Task requirements ▸ Copy the records below word for word, leaving every line unchanged.

Given entries ▸
§ §
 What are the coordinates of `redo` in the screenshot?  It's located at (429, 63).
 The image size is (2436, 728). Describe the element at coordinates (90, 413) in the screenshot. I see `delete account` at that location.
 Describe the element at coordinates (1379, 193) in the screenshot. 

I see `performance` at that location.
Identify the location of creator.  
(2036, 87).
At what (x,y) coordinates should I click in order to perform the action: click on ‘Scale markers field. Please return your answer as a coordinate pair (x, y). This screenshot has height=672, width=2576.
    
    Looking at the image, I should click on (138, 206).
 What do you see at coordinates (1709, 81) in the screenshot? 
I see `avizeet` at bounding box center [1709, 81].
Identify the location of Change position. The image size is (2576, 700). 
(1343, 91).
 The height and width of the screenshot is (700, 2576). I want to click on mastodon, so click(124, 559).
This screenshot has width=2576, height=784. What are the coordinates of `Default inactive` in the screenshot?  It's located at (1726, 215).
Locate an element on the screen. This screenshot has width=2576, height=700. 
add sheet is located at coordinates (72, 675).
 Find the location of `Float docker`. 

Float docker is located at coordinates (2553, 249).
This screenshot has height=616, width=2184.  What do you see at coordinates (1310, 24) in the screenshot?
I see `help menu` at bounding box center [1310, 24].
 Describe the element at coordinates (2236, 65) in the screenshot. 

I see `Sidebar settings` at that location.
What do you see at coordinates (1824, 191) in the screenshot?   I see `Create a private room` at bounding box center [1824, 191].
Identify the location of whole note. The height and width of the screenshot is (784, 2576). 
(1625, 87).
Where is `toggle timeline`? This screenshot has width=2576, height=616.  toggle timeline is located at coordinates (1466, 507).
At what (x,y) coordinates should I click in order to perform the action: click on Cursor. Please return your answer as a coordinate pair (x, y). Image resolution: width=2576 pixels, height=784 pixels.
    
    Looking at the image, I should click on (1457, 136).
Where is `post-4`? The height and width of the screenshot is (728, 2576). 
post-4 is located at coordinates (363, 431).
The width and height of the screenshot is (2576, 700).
§ §
Result ▸
 What are the coordinates of `redo` in the screenshot?  It's located at (429, 63).
 The image size is (2436, 728). Describe the element at coordinates (90, 413) in the screenshot. I see `delete account` at that location.
 Describe the element at coordinates (1379, 193) in the screenshot. 

I see `performance` at that location.
Identify the location of creator.  
(2036, 87).
At what (x,y) coordinates should I click in order to perform the action: click on ‘Scale markers field. Please return your answer as a coordinate pair (x, y). This screenshot has height=672, width=2576.
    
    Looking at the image, I should click on (138, 206).
 What do you see at coordinates (1709, 81) in the screenshot? 
I see `avizeet` at bounding box center [1709, 81].
Identify the location of Change position. The image size is (2576, 700). 
(1343, 91).
 The height and width of the screenshot is (700, 2576). I want to click on mastodon, so click(124, 559).
This screenshot has width=2576, height=784. What are the coordinates of `Default inactive` in the screenshot?  It's located at (1726, 215).
Locate an element on the screen. This screenshot has width=2576, height=700. 
add sheet is located at coordinates (72, 675).
 Find the location of `Float docker`. 

Float docker is located at coordinates (2553, 249).
This screenshot has height=616, width=2184.  What do you see at coordinates (1310, 24) in the screenshot?
I see `help menu` at bounding box center [1310, 24].
 Describe the element at coordinates (2236, 65) in the screenshot. 

I see `Sidebar settings` at that location.
What do you see at coordinates (1824, 191) in the screenshot?   I see `Create a private room` at bounding box center [1824, 191].
Identify the location of whole note. The height and width of the screenshot is (784, 2576). 
(1625, 87).
Where is `toggle timeline`? This screenshot has width=2576, height=616.  toggle timeline is located at coordinates (1466, 507).
At what (x,y) coordinates should I click in order to perform the action: click on Cursor. Please return your answer as a coordinate pair (x, y). Image resolution: width=2576 pixels, height=784 pixels.
    
    Looking at the image, I should click on (1457, 136).
Where is `post-4`? The height and width of the screenshot is (728, 2576). 
post-4 is located at coordinates (363, 431).
The width and height of the screenshot is (2576, 700).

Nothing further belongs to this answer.